A light, fragrant fish stew simmered with lime juice, onions, tomatoes, and fresh herbs, served over rice as a refreshing and nutritious Gambian staple.
Ingredients
4 pieces fresh grouper or snapper
3 limes, juiced
3 large onions, sliced
3 tomatoes, chopped
2 cloves garlic, minced
1 bunch parsley, chopped
2 tbsp vegetable oil
2 Maggi cubes
1 Scotch bonnet pepper
Salt to taste
3 cups water
2 cups cooked rice for serving
Instructions
1Clean fish with lime juice and salt. Let rest for ten minutes.
2Heat oil in a pot. Saute onions until translucent, about five minutes.
3Add tomatoes and garlic. Cook until tomatoes break down into a sauce.

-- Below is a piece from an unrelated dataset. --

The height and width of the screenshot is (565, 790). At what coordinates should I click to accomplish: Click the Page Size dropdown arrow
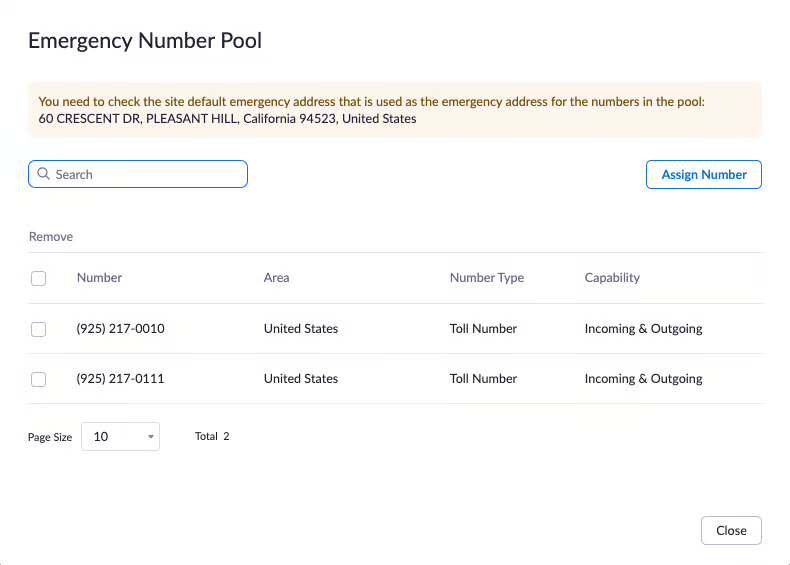coord(150,437)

4Pour in water and bring to a boil. Add Maggi cubes and Scotch bonnet.
5Gently lower fish pieces into the broth. Simmer for fifteen minutes until fish is cooked through.
6Add remaining lime juice and parsley. Serve the fish and broth over steamed rice.
Did You Know?
Caldou is considered the lightest and most refreshing of Gambian fish dishes, and is often recommended by Gambian grandmothers as the best food for recovering from illness.